Even Zwingli's "highest" language is some ways from the language of Calvin, the Heidelberg or the Belgic. Zwingli would never say with the Belgic that, in the Supper, by the mysterious operation of the Spirit, believers eat the "proper and natural" body and blood of Christ!
BC Art 35 says:
In the mean time we err not when we say that what is eaten and drunk by us is the proper and natural body and the proper blood of Christ. But the manner of our partaking of the same is not by the mouth, but by the Spirit through faith.
HC 75 says, "that with His crucified body and shed blood He Himself feeds and nourishes my soul to everlasting life...."
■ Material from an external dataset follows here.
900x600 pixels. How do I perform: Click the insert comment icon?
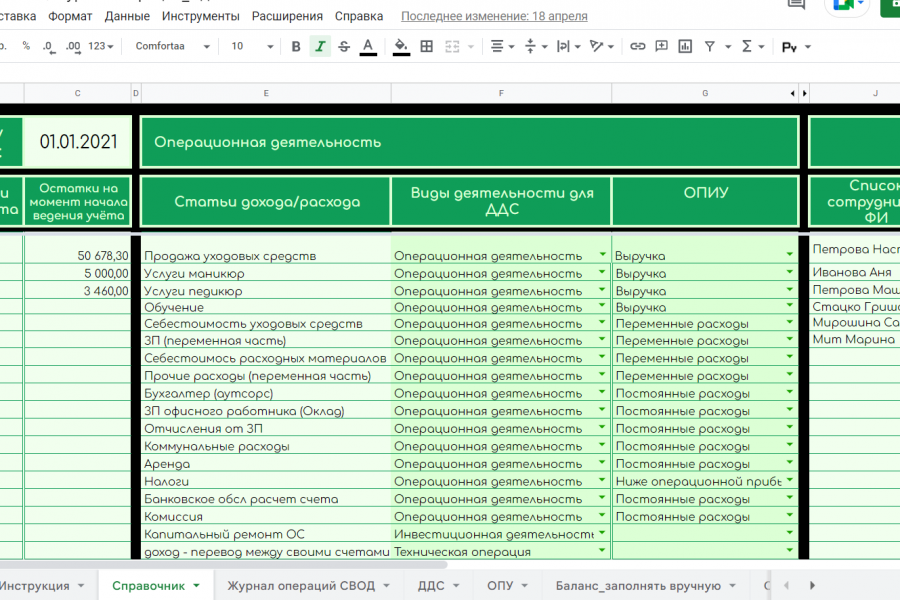661,47
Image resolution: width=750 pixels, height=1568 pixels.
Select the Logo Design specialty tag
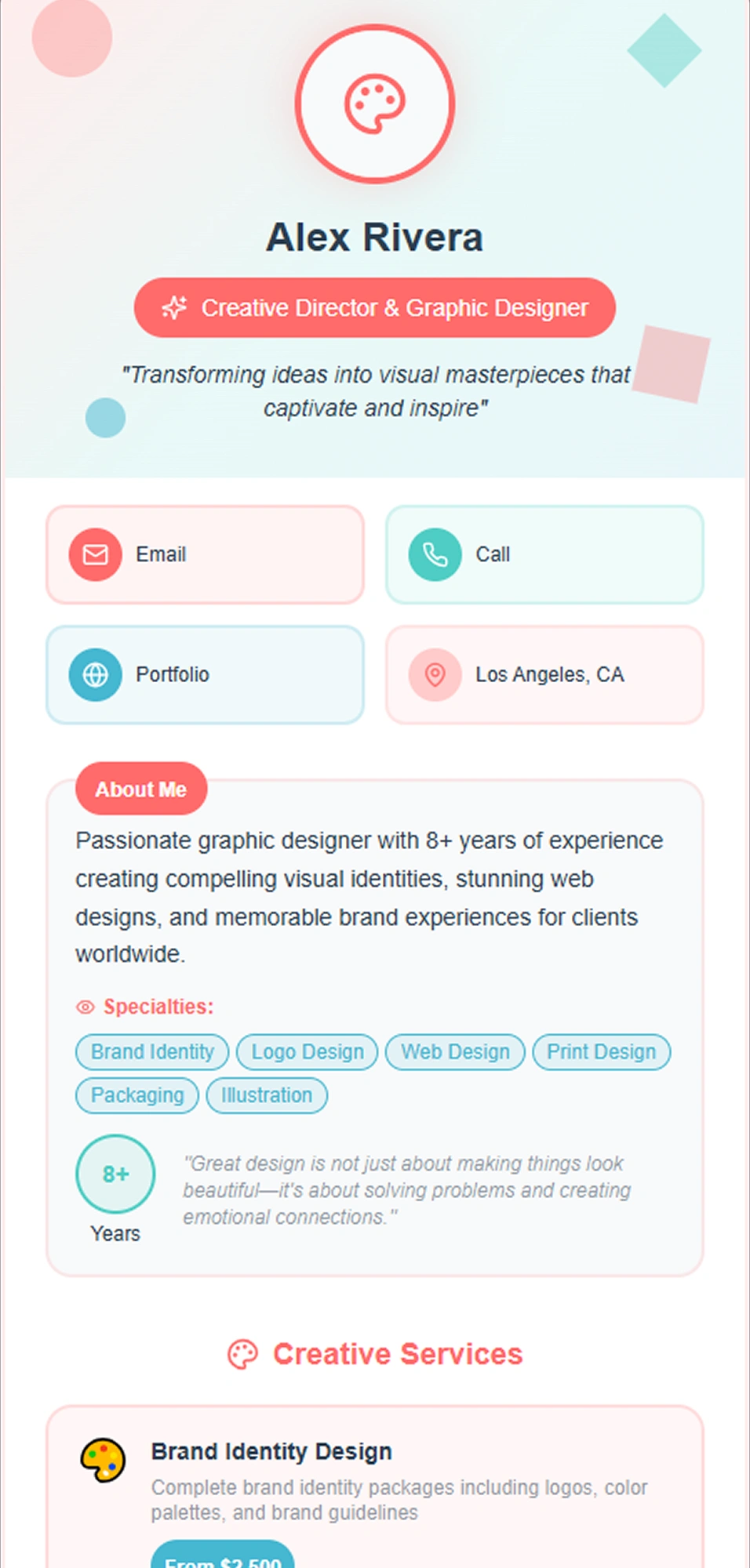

This wasn't Zwingli's doctrine of the Supper. What takes place in the Supper is, at most, an internal psychological (I don't mean only intellectual, but also emotional) experience of remembering. For Calvin, the HC, the BC, and, I think, the Westminster Standards there is undeniably a memorial aspect to the Supper but that memorial aspect exhausts neither the Supper nor the operation of the Spirit through the Supper.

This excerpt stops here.